Chronique d'un train n°2

Aujourd'hui j'ai une demi heure d'avance et un gout amer sur la langue.

La nuit est déjà tombée, le quais de la gare est éclairé par une lumière blanche et cru.

"voie 2 éloignez vous du bords du quais, attention au passage d'un train, voie 2 éloignez vous du bord du quais"

j'entends le train arriver et gronder derrière moi.

"merci de ne pas laisser vos baguages sans surveillance et de nous signaler tous...."

"voie 3 attention à la fermeture des portes le départ est imminant"


... et des bruit de pas, et le raclement des valises...Quelle vacarme autour de moi et pourtant personne ne parle. Tous semble amplifié. La voix mechanique trop aimable des haut parleur me fait penser à une dictature de science fiction. Ma guitare me fait mal au dos...

A côté de moi une jeune femme -très belle- s'assoie. Prenant bien soin de laisser entre nous un fauteuil d'écart.
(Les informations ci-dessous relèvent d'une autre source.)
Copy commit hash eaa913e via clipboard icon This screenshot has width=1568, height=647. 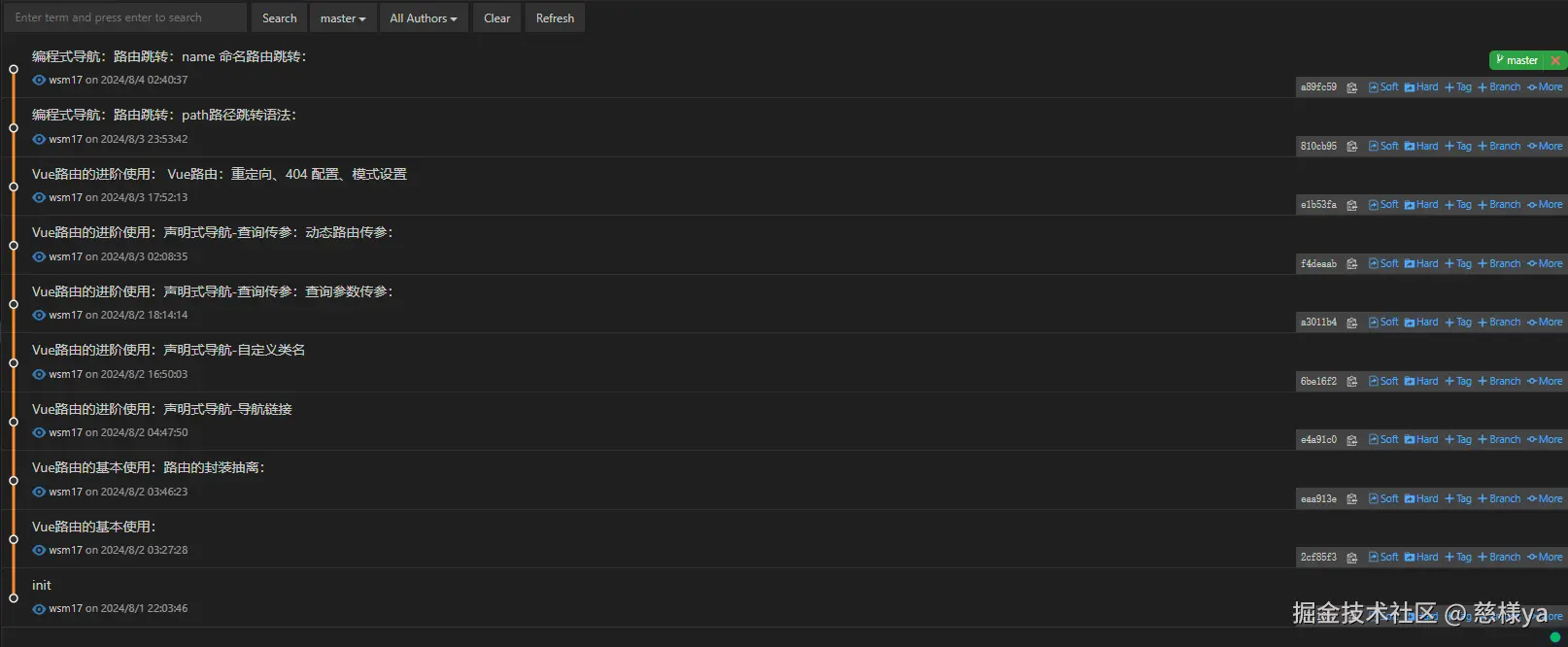tap(1351, 499)
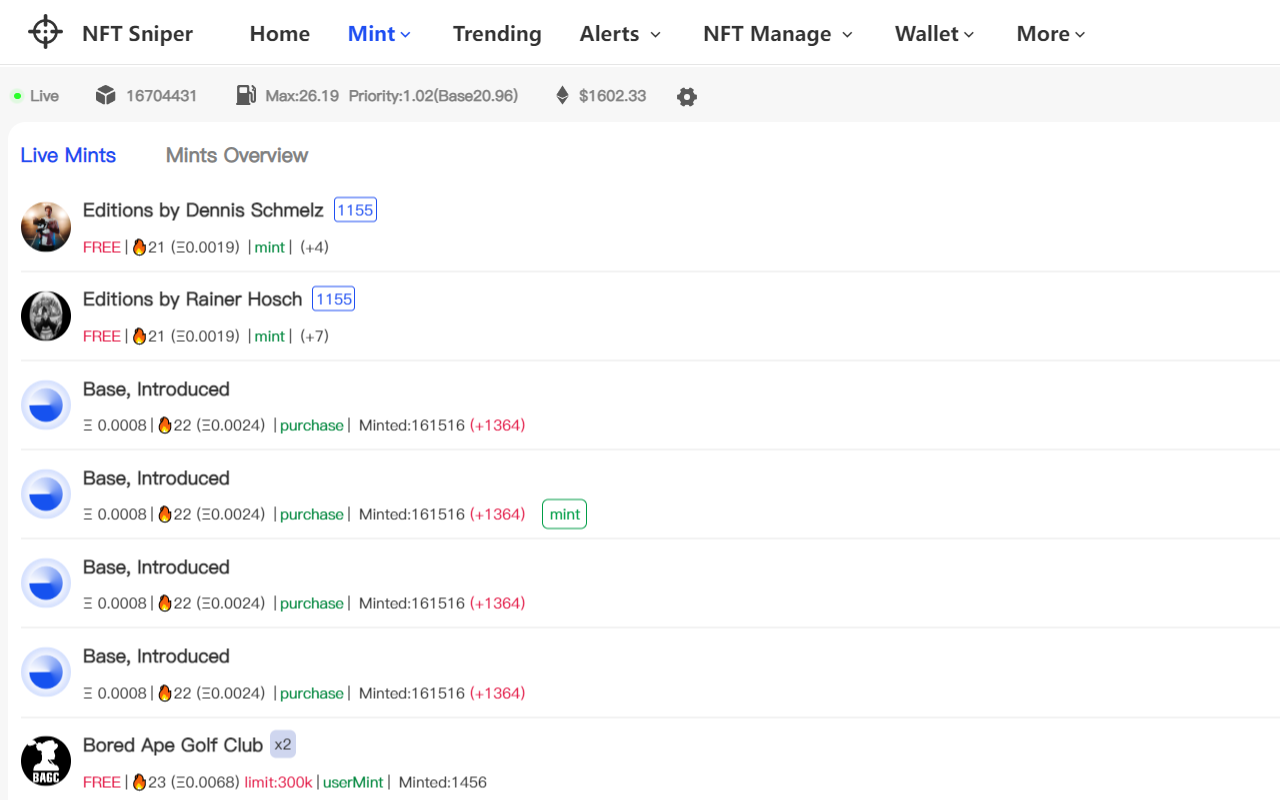Viewport: 1280px width, 800px height.
Task: Click the Bored Ape Golf Club avatar
Action: click(x=45, y=760)
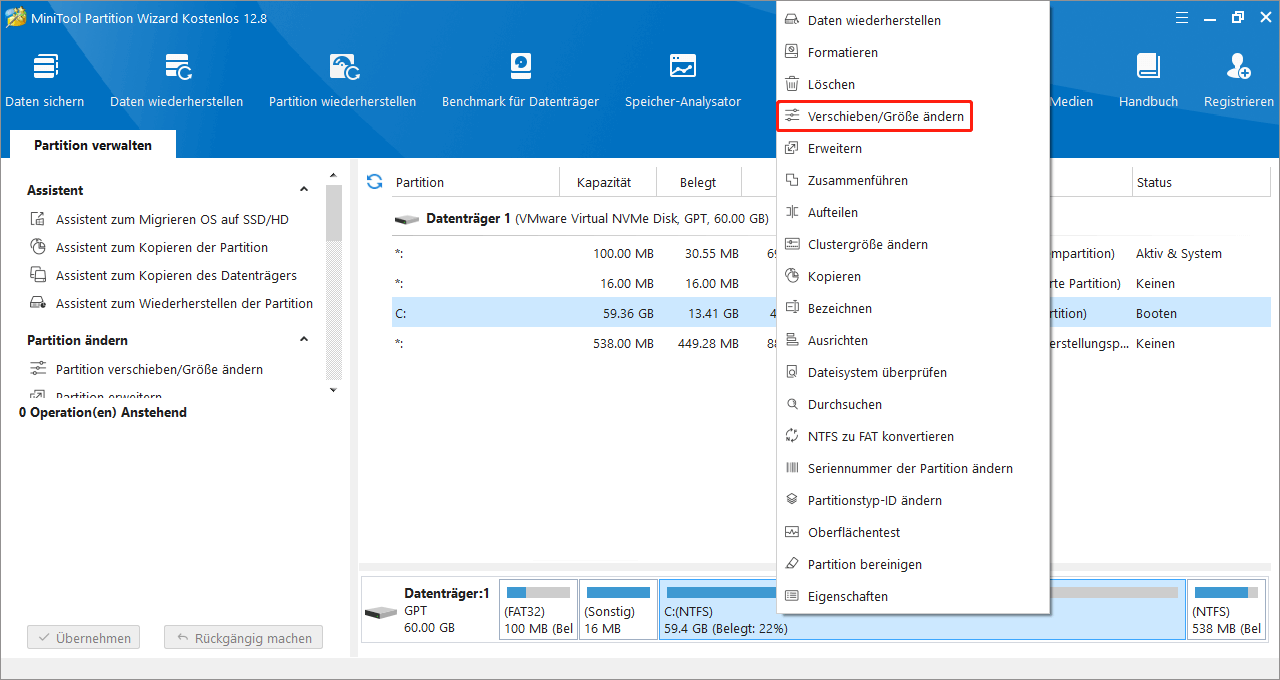Click the Rückgängig machen button
Image resolution: width=1280 pixels, height=680 pixels.
point(244,637)
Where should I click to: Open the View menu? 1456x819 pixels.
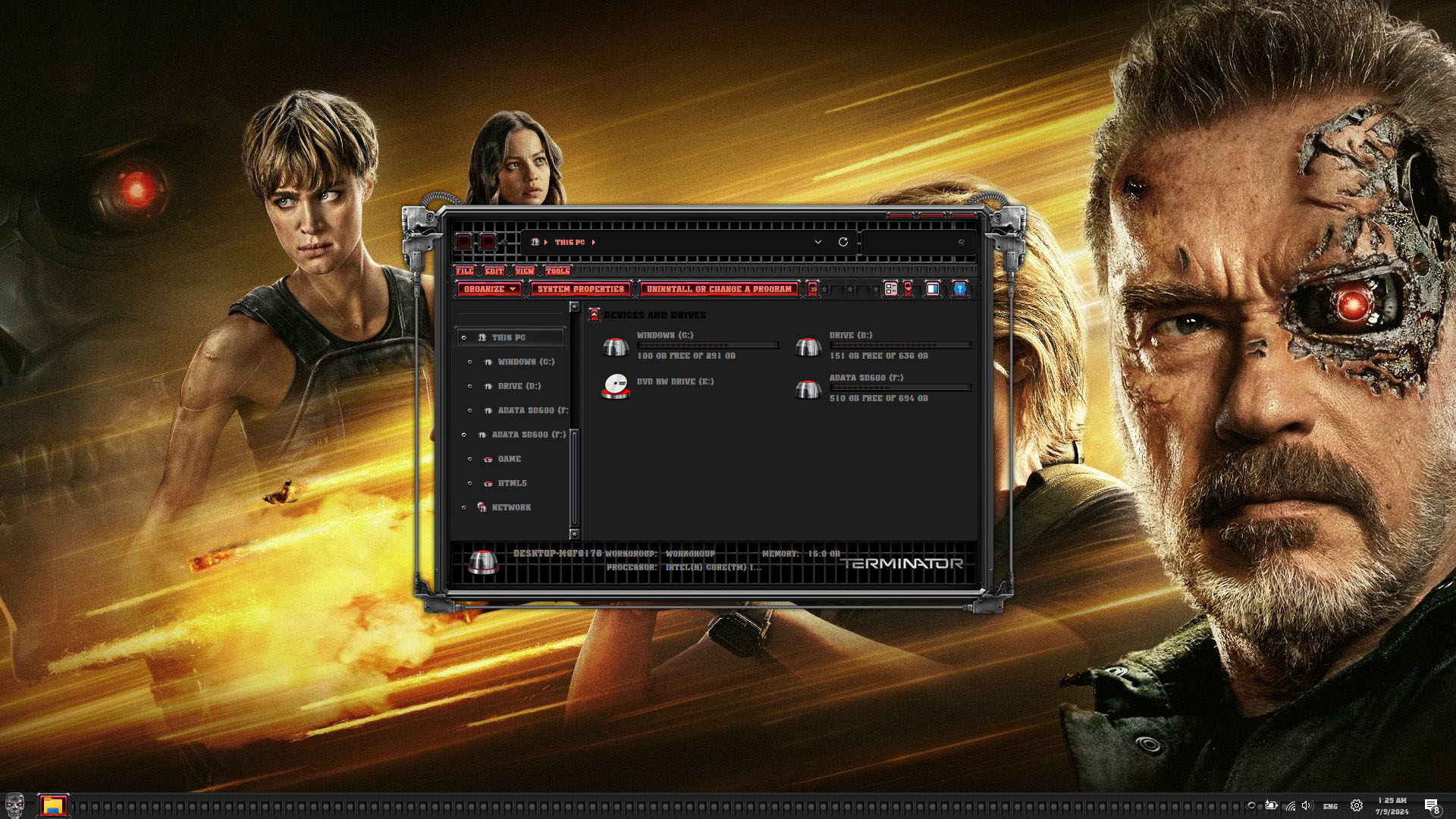(525, 271)
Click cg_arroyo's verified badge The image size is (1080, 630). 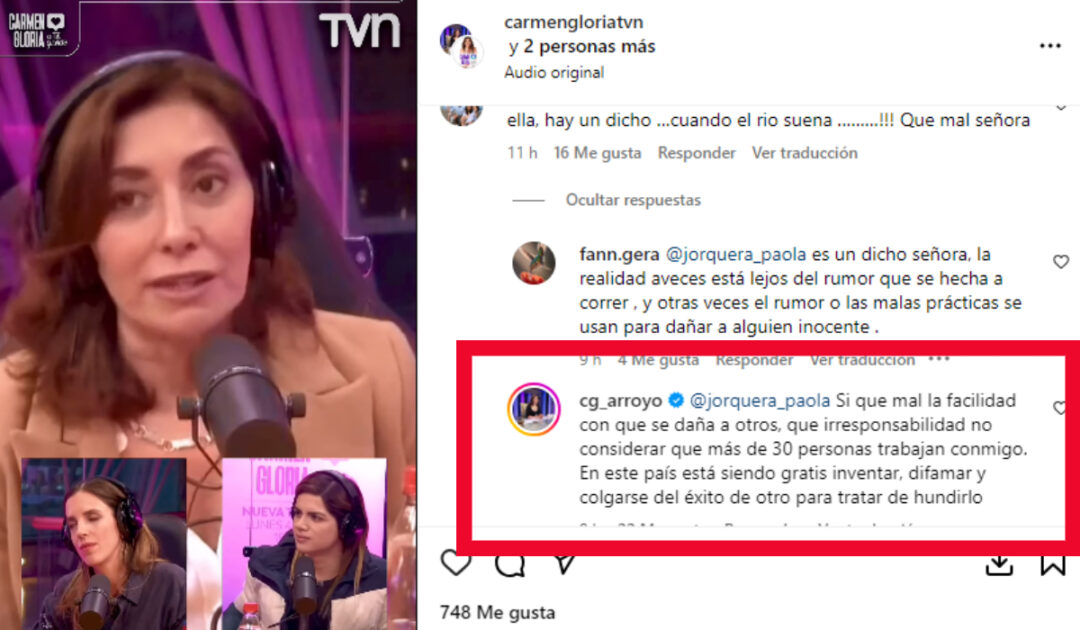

Je l'observe du coin de l'oeil à mon habitude...cheveux bouclé d'ange, bien habillé bien maquillée, elle fume une cigarette.

L'odeur m'entour déjà, à la fois source d'envie et de dégout.

"nous vous rapellons qu'il est interdits de fumer dans l'enceinte de la gare..." Ah! ouai...

Le brouahaha silencieux continu et j'écris m'efforçant d'ignorer mes acouphènes. Je lève la tête, une nouvelle beautée apparait...Brune au grand yeux les lèvres roses...portant magnifiquement un foulard à fleur. Elle s'avance et s'adresse à ma voisine "excusez moi...vous n 'auriez pas du feu? " 

Mon estomac se retourne. Je vois de la cendre et de la destruction tout autour de moi. 

"non désolé..."

La fille au foulard s'apprête à s'éloigner, cheveux d'ange lui tend son poison avec un sourire "si vous voulez..." 

"ah oui! merci."

Elle l'allume bout à bout. Megot calciné contre beau cylindre blanc...contre ses lèvres qui s'embrasent avec un sourire...

Je bat des cils...

Un nouveau message de la voix mechanique de la sncf résonne dans la gare, et une armé de valise deferle sur le quai. Plus que trois minutes avant que mon train entre en gare...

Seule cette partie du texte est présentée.